CourseClickCountDAO.scala
package com.sid.spark.project.dao

import com.sid.spark.project.domain.CourseClickCount
import com.sid.spark.project.utils.HBaseUtils
import org.apache.hadoop.hbase.client.Get
import org.apache.hadoop.hbase.util.Bytes

import scala.collection.mutable.ListBuffer

/**
  * 实战课程点击数-数据访问层
  */
object CourseClickCountDAO {

  val tableName = "course_click_spark_streaming"
  val cf = "info"
  val qualifer = "click_count"


  /**
    * 保存数据到HBase
    * @param list  CourseClickCount集合
    */
  def save(list: ListBuffer[CourseClickCount]): Unit = {

    val table = HBaseUtils.getInstance().getTable(tableName)

    for(ele <- list) {
      table.incrementColumnValue(Bytes.toBytes(ele.day_course),
        Bytes.toBytes(cf),
        Bytes.toBytes(qualifer),
        ele.click_count)
    }

  }


  /**
    * 根据rowkey查询值
    */
  def count(day_course: String):Long = {
    val table = HBaseUtils.getInstance().getTable(tableName)

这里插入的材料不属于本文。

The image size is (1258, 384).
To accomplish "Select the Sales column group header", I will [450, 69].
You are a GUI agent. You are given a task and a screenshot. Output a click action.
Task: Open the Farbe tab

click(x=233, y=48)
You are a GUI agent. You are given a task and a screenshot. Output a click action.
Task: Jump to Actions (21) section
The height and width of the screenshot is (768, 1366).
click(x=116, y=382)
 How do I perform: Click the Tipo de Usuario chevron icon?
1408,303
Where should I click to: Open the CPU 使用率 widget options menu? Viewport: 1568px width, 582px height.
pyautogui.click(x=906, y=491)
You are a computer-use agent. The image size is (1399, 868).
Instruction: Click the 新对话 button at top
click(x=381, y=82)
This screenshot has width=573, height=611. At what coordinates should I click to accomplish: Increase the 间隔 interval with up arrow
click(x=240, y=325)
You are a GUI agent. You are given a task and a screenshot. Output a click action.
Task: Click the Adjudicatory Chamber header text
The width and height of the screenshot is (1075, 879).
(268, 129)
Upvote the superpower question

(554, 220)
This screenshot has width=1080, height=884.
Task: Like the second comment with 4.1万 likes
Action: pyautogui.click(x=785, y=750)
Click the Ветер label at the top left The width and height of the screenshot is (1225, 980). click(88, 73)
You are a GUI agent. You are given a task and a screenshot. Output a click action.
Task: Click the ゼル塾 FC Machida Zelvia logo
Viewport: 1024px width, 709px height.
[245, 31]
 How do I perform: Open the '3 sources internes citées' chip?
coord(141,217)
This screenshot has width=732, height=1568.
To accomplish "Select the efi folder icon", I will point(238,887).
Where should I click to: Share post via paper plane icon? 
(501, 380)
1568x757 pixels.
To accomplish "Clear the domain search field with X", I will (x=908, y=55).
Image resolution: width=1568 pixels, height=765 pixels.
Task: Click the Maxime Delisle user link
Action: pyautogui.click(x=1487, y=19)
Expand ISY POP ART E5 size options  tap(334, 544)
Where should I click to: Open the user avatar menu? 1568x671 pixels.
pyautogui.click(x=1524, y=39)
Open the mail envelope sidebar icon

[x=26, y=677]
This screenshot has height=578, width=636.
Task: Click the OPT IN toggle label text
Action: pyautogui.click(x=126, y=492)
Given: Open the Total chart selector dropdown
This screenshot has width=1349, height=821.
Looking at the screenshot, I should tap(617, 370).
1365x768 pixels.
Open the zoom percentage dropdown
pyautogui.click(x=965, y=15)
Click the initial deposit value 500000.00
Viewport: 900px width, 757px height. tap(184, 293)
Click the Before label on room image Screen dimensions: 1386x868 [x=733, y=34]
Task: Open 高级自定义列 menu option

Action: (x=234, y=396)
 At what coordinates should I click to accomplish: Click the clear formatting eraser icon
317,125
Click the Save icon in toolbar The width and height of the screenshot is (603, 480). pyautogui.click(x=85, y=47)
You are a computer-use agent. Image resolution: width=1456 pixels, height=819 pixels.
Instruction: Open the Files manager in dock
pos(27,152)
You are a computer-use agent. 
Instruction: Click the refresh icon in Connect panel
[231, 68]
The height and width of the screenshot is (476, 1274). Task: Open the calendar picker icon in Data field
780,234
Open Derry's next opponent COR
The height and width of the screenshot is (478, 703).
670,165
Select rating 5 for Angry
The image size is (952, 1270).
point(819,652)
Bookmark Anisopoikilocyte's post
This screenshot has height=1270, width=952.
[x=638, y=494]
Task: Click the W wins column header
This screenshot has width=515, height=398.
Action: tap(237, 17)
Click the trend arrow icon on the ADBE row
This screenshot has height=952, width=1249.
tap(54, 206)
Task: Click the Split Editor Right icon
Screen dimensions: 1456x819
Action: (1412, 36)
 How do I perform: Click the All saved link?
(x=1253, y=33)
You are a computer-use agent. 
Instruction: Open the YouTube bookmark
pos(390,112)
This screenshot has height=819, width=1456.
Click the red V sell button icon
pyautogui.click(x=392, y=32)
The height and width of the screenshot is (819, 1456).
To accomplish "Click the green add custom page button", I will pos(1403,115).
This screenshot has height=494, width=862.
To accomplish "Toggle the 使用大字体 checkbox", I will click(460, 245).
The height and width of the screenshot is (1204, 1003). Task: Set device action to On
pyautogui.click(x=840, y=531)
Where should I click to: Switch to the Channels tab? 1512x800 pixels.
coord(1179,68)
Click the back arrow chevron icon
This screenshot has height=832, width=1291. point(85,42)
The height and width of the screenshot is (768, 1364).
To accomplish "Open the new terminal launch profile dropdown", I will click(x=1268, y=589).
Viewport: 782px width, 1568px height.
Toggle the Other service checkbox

    val get = new Get(Bytes.toBytes(day_course))
    val value = table.get(get).getValue(cf.getBytes, qualifer.getBytes)

    if(value == null) {
      0L
    }else{
      Bytes.toLong(value)
    }
  }

  def main(args: Array[String]): Unit = {


    val list = new ListBuffer[CourseClickCount]
    list.append(CourseClickCount("20171111_8",8))
    list.append(CourseClickCount("20171111_9",9))
    list.append(CourseClickCount("20171111_1",100))

    save(list)

    println(count("20171111_8") + " : " + count("20171111_9")+ " : " + count("20171111_1"))
  }

}
CourseSearchClickCountDAO.scala
package com.sid.spark.project.dao

import com.sid.spark.project.domain.{CourseClickCount, CourseSearchClickCount}
import com.sid.spark.project.utils.HBaseUtils
import org.apache.hadoop.hbase.client.Get
import org.apache.hadoop.hbase.util.Bytes

import scala.collection.mutable.ListBuffer

/**
  * 从搜索引擎过来的实战课程点击数-数据访问层
  */
object CourseSearchClickCountDAO {

  val tableName = "course_search_clickcount"
  val cf = "info"
  val qualifer = "click_count"


  /**
    * 保存数据到HBase
    *
    * @param list  CourseSearchClickCount集合
    */
  def save(list: ListBuffer[CourseSearchClickCount]): Unit = {

    val table = HBaseUtils.getInstance().getTable(tableName)

    for(ele <- list) {
      table.incrementColumnValue(Bytes.toBytes(ele.day_search_course),
        Bytes.toBytes(cf),
        Bytes.toBytes(qualifer),
        ele.click_count)
    }

  }


  /**
    * 根据rowkey查询值
    */
  def count(day_search_course: String):Long = {
    val table = HBaseUtils.getInstance().getTable(tableName)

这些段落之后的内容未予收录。